Nan Lawson Cheney (1897–1985) was a Canadian painter and medical artist at the University of British Columbia. She worked with several members of the Group of Seven.

== Career ==
Cheney was born in Windsor, Nova Scotia, and spent part of her childhood in Havana, Cuba. She studied at the Newcombe College Art School, Tulane University, New Orleans, Louisiana (c. 1917–1918); and with Max Broedel at the School of Medical Illustration, Johns Hopkins University, Baltimore, Maryland (1920–1921). She then was employed as a medical illustrator at McGill University, Montreal (1921–1924).

She studied fine art with J.W. Beatty at the Ontario College of Art Summer School, Port Hope, Ontario; with Franklin Brownell, Art Associate of Ottawa (c. 1926); with Aldro T. Hibbard, Summer School of Drawing & Painting, Rockport, Massachusetts (1927); with Lilias Torrance Newton, Art Associate of Montreal (c. 1934); and with Alexandre Iacovleff, School of the Museum of Fine Arts, Boston (1936). In the 1930s and 1940s, she travelled widely throughout British Columbia, painting landscapes and industrial subjects. In 1924, she married Dr. Hill Cheney. In 1937, the couple moved to Vancouver, and Nan Cheney became the University of British Columbia's first medical artist. She held this position until 1962.

In Vancouver, Cheney worked with Group of Seven member Lawren Harris and Jock Macdonald, accompanying them on sketching trips. She also worked closely with her friend Emily Carr. Dear Nan: Letters of Emily Carr, Nan Cheney, and Humphrey Toms (edited by Doreen Walker) was published in 1990.
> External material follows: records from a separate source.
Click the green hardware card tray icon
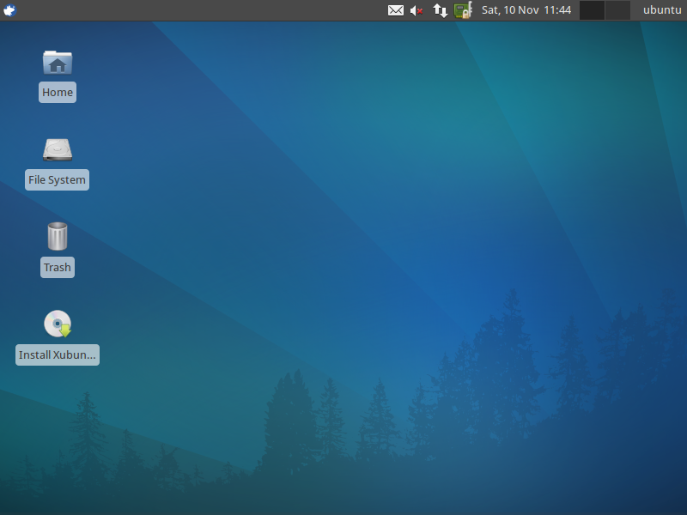The height and width of the screenshot is (515, 687). [x=463, y=10]
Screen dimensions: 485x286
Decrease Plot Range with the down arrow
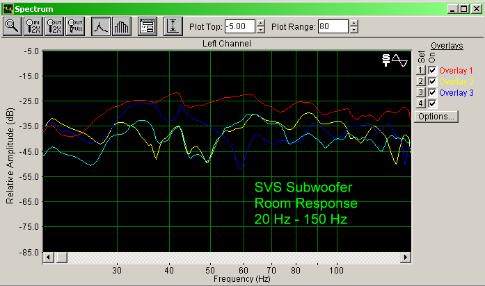click(x=354, y=31)
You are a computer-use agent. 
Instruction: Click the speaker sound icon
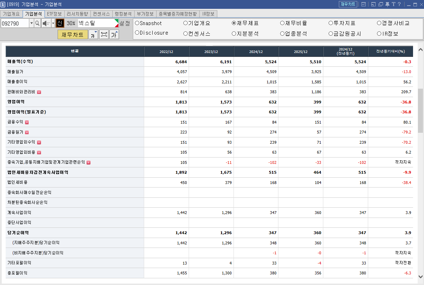coord(46,23)
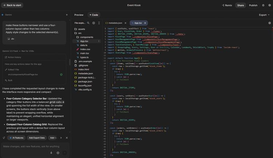Image resolution: width=273 pixels, height=158 pixels.
Task: Show more suggestion chips with arrow
Action: pyautogui.click(x=61, y=138)
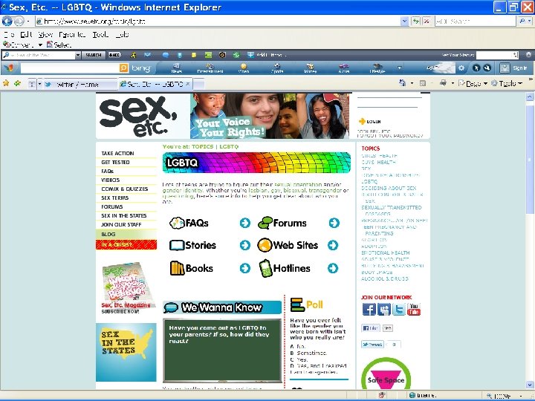The width and height of the screenshot is (535, 401).
Task: Click the browser Back arrow button
Action: click(x=7, y=21)
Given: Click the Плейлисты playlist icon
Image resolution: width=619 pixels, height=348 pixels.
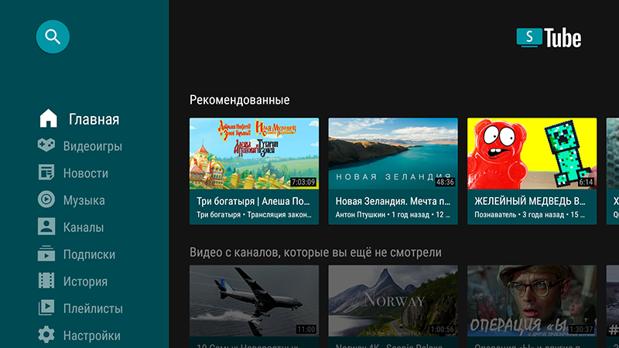Looking at the screenshot, I should pos(47,309).
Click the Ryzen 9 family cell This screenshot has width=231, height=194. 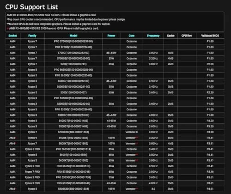(32, 138)
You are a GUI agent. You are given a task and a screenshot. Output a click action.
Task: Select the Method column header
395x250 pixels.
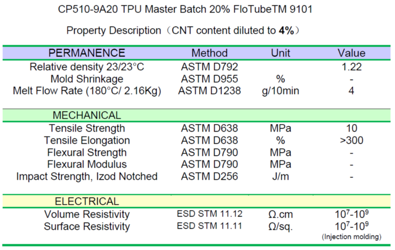point(209,53)
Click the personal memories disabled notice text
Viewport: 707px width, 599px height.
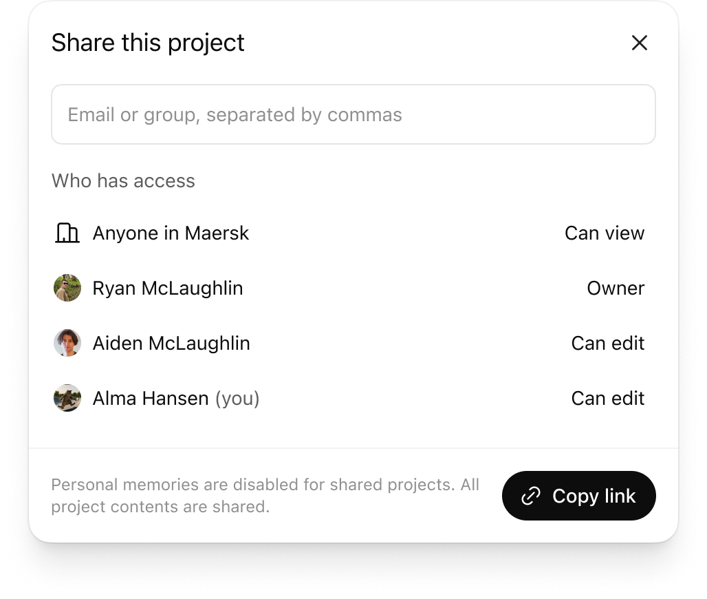(x=265, y=496)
She showed with the British Columbia Society of Fine Arts until 1950. She taught at the Banff School of Fine Arts, Alberta (1936); and taught at U.B.C., Vancouver (1951–1962). Her work is included in the collections of the National Gallery of Canada (which holds Cheney's portrait of Carr) and the Art Gallery of Greater Victoria. She was affiliated with the British Columbia Society of Fine Arts (member in 1937); the Federation of Canadian Artists (1941); and the British Columbia Society of Artists (1950) (she was made a life member in 1957). She died in Vancouver in 1985. The Nan Cheney fonds is in the UBC Library, University of British Columbia. Some of her artworks are held at the BC Archives.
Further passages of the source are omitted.